I want to tell you the story of my daughter.
She was 12 when I brought her to art school. When she brought sketches from her first plener, I was shocked - it was scrawl. I was looking for the way to say her that can’t all be artists and she wouldn’t achieve anything at all, let’s give up drawing.
But the years passed and here’s the evolution of her skills:
12 years first grade of an art school
12 years first grade of an art school

13 years second grade
13 years second grade
14 years third grade
15 years fourth grade
15 years fourth grade
this she recently did, she’s 19 now
As I’m just starting my art way it’s very encouraging to me - practice makes many things possible.


----------



## dickhutchings (Oct 6, 2015)

Great story and thanks for sharing it.
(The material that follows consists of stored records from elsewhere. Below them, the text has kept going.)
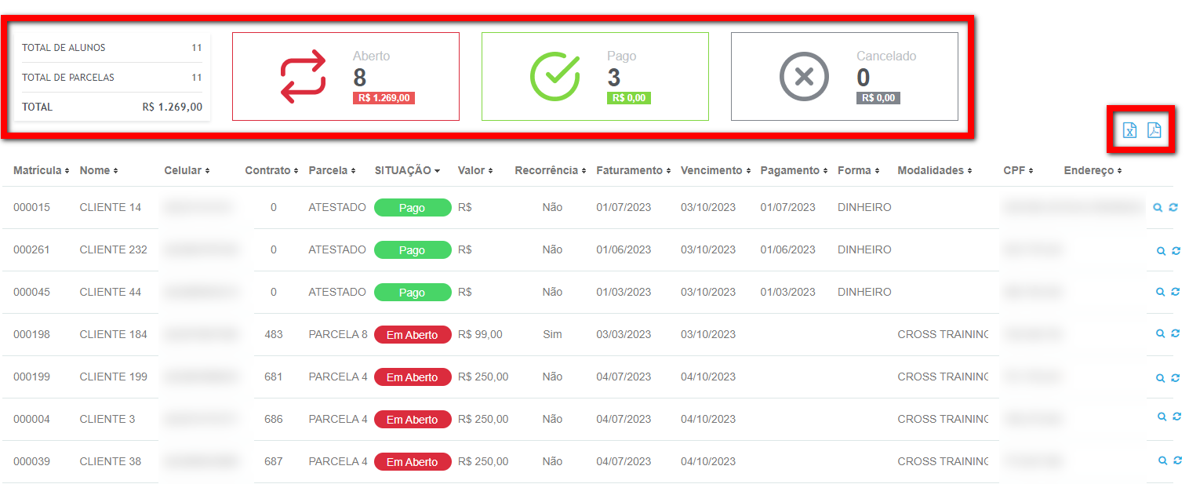Open magnifier icon for CLIENTE 3
The width and height of the screenshot is (1189, 484).
[1162, 417]
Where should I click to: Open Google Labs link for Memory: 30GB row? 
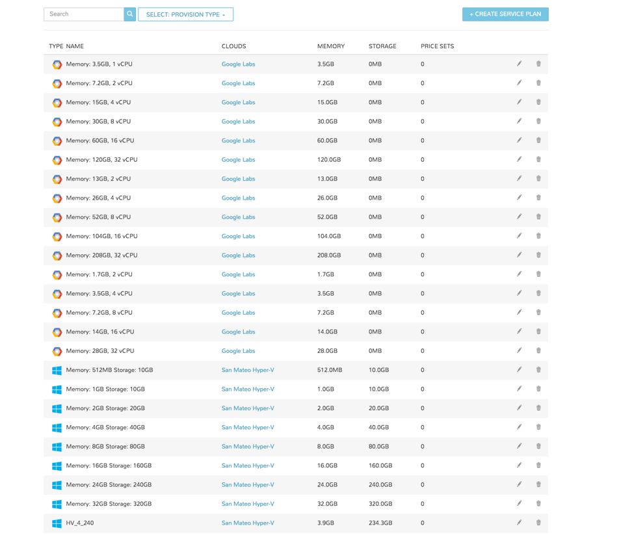click(x=238, y=122)
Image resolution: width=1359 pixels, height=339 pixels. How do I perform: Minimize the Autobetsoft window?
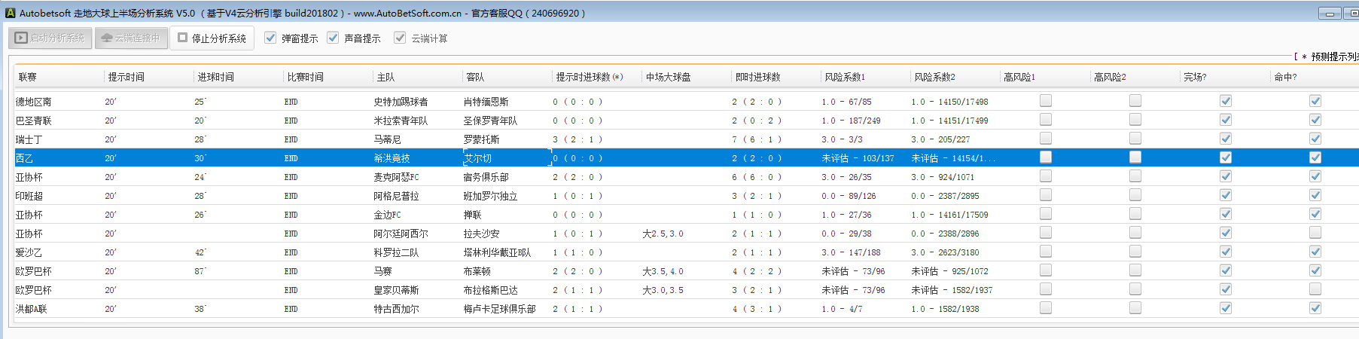1330,14
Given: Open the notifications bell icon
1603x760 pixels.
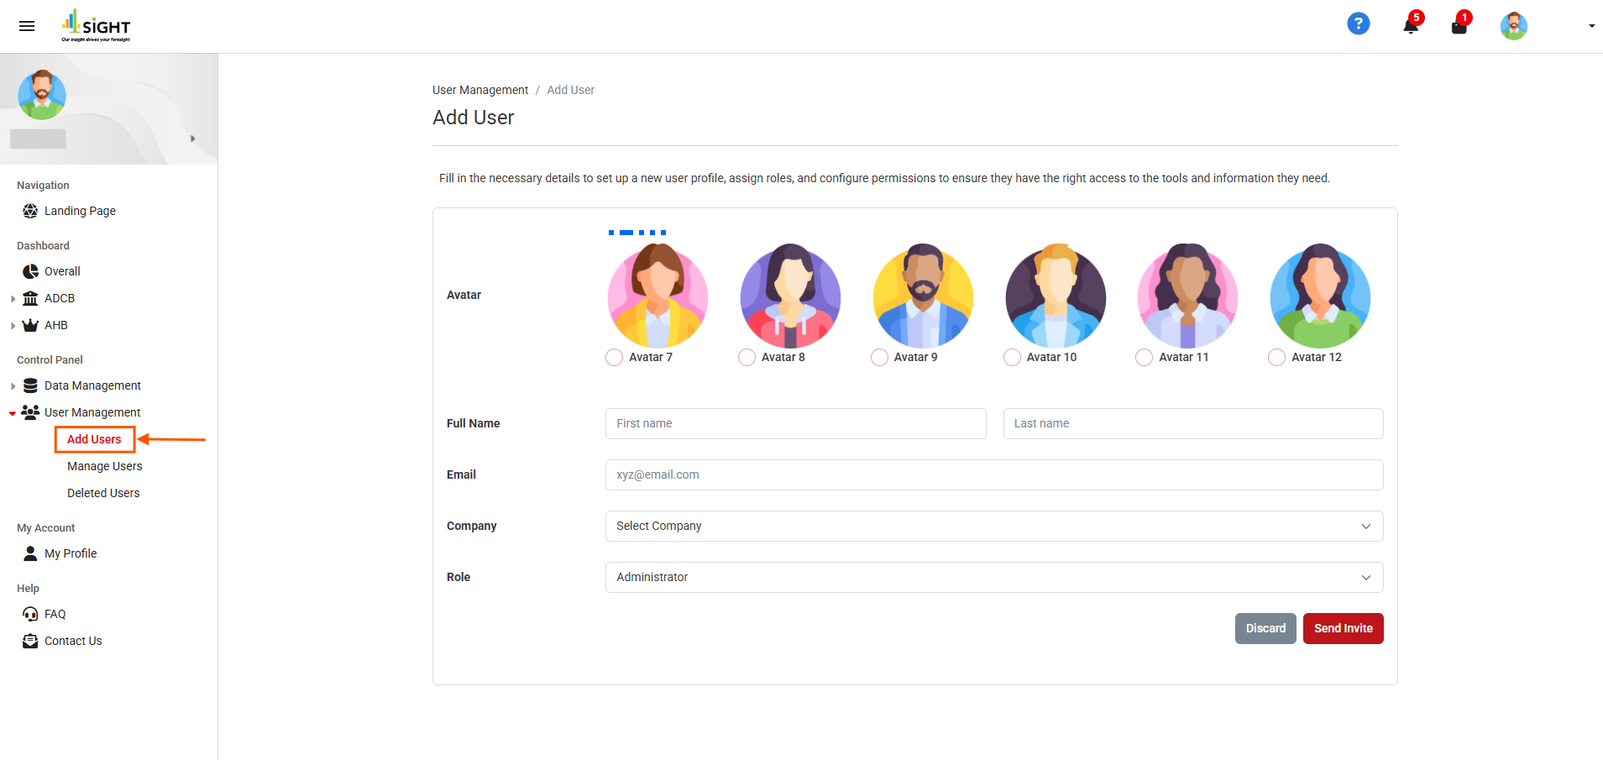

It really does show what practice and study can accomplish. She's very good I hope you stick it out as well. You'll get there too! Welcome to the forum.


----------



## Shtrebedechka (Jan 1, 2018)

Thank you for the feedback. I just wanted to ask what does "stick out" means


----------



## dickhutchings (Oct 6, 2015)

"Stick it out" means to stay with it until you reach your goals.

Actually "stick with it" is probably the better phrase.


----------